Each year, I celebrate finding the first porcini of the season by cooking a special dish (and also quite a bit of squealing, running around in circles, dancing, and clapping). In the past, I've made porcini risotto. This year, it was porcini pizza. Next year, I'm certain I will be cooking this recipe, as it perfectly captures the aroma of Boletus edulis just plucked from the cool forest floor (and I'm not saying that in hyperbolic sell-the-post food writer-ese, it's the darned truth).

You'd think that would be a fairly easy thing to do, to perfectly highlight the taste of porcini. Not so. They can easily be over-fussed, and their flavor almost totally lost in a recipe. As far as I'm concerned, fresh porcini are so special that their flavor shouldn't be masked, and they should never appear generically as "any old mushroom" in a dish. Forget drowning them in heavy tomato sauces or obscuring them with strong cheeses. A recipe should erect a bright neon sign declaring that you are eating porcini, the king of all mushrooms.

Enter miso garlic butter. I first tasted this miracle butter last fall during a girls' weekend with my buddies Ellen, Jen, and Kathya. For one of our dinners, Kat made chicken thighs (all dark meat lovers in da house) smothered in a creamy combination of miso, butter, and a whole head of roasted garlic (check out her recipe here). We were all blown away. Those few simple ingredients transformed chicken into something that was sticky-golden, decadent, and quite nearly cheesy-tasting with umami.

I've kept a jar of miso garlic butter in my fridge ever since. It's good on pretty much everything you can imagine. I've had it on fish, topping mussels on the half-shell, rubbed over all manner of meat, atop veggies, and stirred into mashed potatoes. You will likely have leftover miso garlic butter after making this recipe. It keeps well, so stick it into the fridge and enjoy experimenting with it at future meals. Kat reports that she's started playing with the recipe by using red miso, gochujang, and honey. Genius.


 Porcini Roasted in Miso Garlic Butter


1/2 lb. butter, softened
1/2 c. white miso
1 head roasted garlic
1 Tbsp. mirin
2 lbs. fresh young (pores still creamy or beige) porcini mushrooms, cut in half or quarters depending on size

1.  In a bowl, use a fork to mash together the butter, miso, and all of the garlic cloves you can squeeze out of the head. Stir in the mirin.

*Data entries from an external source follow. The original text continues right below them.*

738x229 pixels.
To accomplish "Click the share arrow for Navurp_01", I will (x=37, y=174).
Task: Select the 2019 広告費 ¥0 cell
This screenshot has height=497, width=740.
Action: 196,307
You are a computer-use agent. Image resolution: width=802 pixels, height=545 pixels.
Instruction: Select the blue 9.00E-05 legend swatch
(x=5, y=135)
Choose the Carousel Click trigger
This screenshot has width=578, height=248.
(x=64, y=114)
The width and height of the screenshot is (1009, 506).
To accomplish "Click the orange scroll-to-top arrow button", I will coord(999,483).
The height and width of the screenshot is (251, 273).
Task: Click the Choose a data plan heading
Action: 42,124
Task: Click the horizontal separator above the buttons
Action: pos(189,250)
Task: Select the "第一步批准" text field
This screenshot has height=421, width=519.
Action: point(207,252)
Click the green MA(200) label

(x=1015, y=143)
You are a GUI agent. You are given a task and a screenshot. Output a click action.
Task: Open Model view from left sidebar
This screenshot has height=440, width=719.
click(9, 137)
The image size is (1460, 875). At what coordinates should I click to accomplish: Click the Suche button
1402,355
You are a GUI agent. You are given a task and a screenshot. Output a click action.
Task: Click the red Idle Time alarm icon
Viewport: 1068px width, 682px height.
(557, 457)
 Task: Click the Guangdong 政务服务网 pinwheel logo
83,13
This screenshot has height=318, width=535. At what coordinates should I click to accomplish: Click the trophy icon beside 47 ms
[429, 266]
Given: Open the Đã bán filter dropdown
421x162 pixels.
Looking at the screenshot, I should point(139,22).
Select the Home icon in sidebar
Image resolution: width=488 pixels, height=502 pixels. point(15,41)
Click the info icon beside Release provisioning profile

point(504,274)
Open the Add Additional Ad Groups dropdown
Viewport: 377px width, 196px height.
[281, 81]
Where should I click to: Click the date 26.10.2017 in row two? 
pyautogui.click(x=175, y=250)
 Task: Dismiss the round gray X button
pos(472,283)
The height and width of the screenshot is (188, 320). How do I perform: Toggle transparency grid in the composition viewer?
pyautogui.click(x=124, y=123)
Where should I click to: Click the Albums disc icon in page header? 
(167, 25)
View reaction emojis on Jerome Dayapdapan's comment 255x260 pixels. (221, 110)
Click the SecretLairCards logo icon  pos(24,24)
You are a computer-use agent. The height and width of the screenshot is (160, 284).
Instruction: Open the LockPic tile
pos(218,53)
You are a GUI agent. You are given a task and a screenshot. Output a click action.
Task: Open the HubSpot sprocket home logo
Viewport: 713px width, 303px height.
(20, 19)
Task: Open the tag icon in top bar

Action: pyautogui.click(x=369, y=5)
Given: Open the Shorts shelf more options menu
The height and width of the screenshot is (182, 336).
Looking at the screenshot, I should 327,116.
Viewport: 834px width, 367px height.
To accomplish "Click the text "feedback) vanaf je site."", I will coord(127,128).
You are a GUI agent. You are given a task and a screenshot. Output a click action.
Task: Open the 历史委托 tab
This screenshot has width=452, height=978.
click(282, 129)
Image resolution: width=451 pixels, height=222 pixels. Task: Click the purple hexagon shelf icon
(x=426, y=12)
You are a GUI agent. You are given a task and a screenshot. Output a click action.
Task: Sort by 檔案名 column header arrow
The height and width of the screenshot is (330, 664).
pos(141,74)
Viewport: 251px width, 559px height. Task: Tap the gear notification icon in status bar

2. Line a baking sheet with aluminum foil.

3. Use your hands to rub the porcini pieces with a thick layer of the miso garlic butter. Yes, cowgirl up and use your hands! Lay each piece of mushroom onto the baking sheet, flat side down, and dab a little extra miso butter on the top. As it bakes, the bottom side will sizzle brown and the top side will form a crust. I find that the mushrooms are perfectly seasoned by the miso alone, but you can lightly sprinkle the mushrooms with salt at this point if you'd prefer a saltier end-product.

4. Bake the porcini mushrooms in a 425˚ (F) oven for 15-20 minutes, depending upon the size of your mushroom pieces. You want the mushrooms to be fully cooked (see if a knife will easily slide into one), and the miso garlic butter to have formed a crusty brown coating on the mushrooms. Serve immediately.